Et le boucher doit savoir vendre toute la viande des bêtes abattues, et donc gérer ses stocks, ce qui n’est pas simple... Les goûts du consommateur évoluent au fil des saisons et des années, et l’on mange aujourd’hui davantage de quartiers arrières (les « morceaux nobles » : côtes, entrecôtes, filets,…), que d’autres morceaux qui nécessitent une cuisine plus longue (ragoûts, viandes mijotées, etc.) et sont donc plus difficiles à commercialiser.

…avec son lot de difficultés
La famille Château, bouchers à Cour-Cheverny
Bertrand et Anne évoquent notamment la crise de la vache folle dans les années 90, où il fallait convaincre la clientèle que la viande de la boutique, de provenance locale garantie, était tout à fait consommable.
Anne Château : « Le passage à l’euro en 2000 fut également un moment compliqué, où il a fallu changer la caisse enregistreuse, les balances et les étiqueteuses. Le passage aux 35 heures en 2000 fut aussi une période délicate dans la gestion du personnel, avec toujours la difficulté à recruter ».
Dans les « tâches annexes », il fallait aussi procéder à la lessive des tenues du personnel (vêtements, tabliers, etc.) qui se changeait une ou deux fois par jour, et bien sûr assurer la comptabilité.


Changement d’activité et nouveaux projets
En 2005, Anne et Bertrand décident, pour raison de santé, d’arrêter l’activité de boucherie, pour pratiquer l’élevage de poneys et l’accueil en chambre d’hôtes à la ferme de l’Ébat, route de Romorantin au lieudit « La Petite Taurie », que Jean avait achetée en 1960.
Les quatre enfants du couple ont apporté leur aide au commerce dans leur enfance, mais ont ensuite tous pris des voies différentes : Luc, célèbre cavalier et éleveur de chevaux, Pierre agriculteur céréalier, après avoir été quelques années acheteur-estimateur de bétail
(2), Antoine restaurateur à Charleroi (en Belgique) et Vincent maroquinier travaillant pour Hermès.
Le domaine de l’Ébat s’est petit à petit transformé et est maintenant devenu le Haras des Châteaux, géré par Luc et Caroline Quéval sa compagne.
Luc est un cavalier de renommée nationale et internationale, et a obtenu de nombreux succès avec son cheval Propriano, né à l’Ébat. Celui-ci est aujourd’hui âgé de 21 ans, et mène une vie de reproducteur en Allemagne. Il devrait rejoindre prochainement son haras natal.
Luc continue la compétition au plus haut niveau avec les enfants de Propriano, Cocorico de l’Ébat et Bastia de l’Ébat.

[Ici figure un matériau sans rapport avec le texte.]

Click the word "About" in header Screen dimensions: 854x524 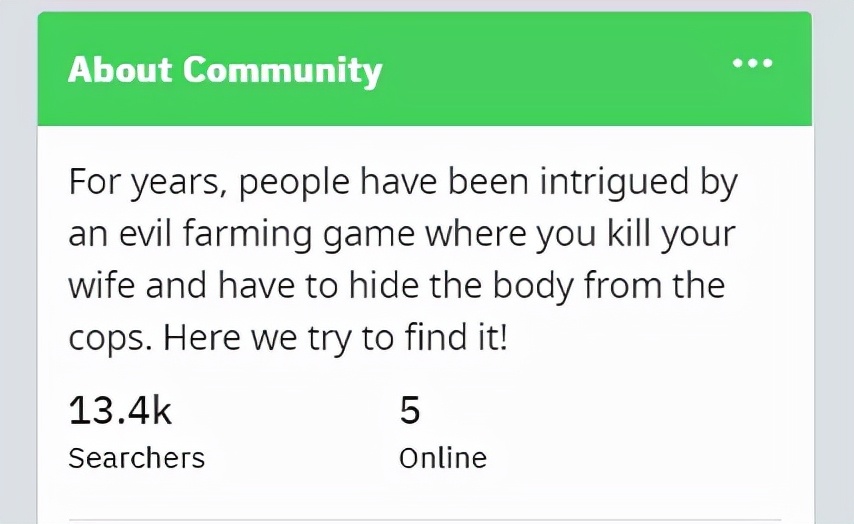(x=120, y=70)
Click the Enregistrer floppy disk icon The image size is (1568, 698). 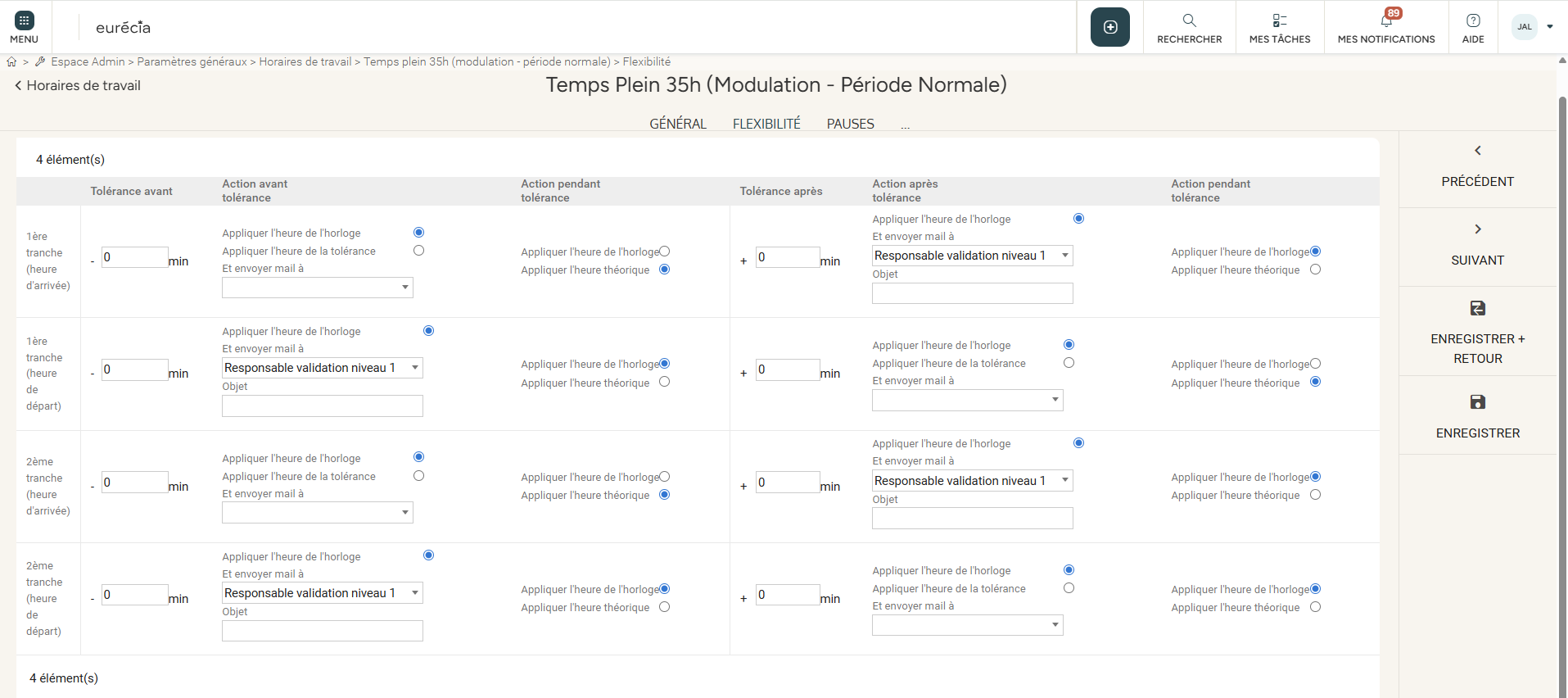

Merci à Anne et Bertrand Château, qui nous ont permis de retracer l’histoire d’une famille et d’un commerce dont le village aimerait profiter à nouveau…, ainsi qu’à Jacqueline Viginier, fille de René et Gabrielle Briquet.

P. L.

(1) Voir « Cheverny et Cour-Cheverny en Loir-et-Cher... et nos petites histoires ». Éditions Oxygène Cheverny - Nov. 2018 : page 114 « L’abattoir de Cour-Cheverny ».
(2) L’acheteur-estimateur de bétail pratique le négoce de la viande, entre producteurs et distributeurs. On employait autrefois le terme de maquignon, qui s’appliquait au commerce des chevaux, puis par extension à celui de tout le bétail vivant. De manière péjorative, le terme désigne également un entrepreneur peu scrupuleux en affaires (Larousse).
(3) Nous reviendrons plus longuement sur cette galerie de portraits dans un prochain numéro de « La Grenouille ».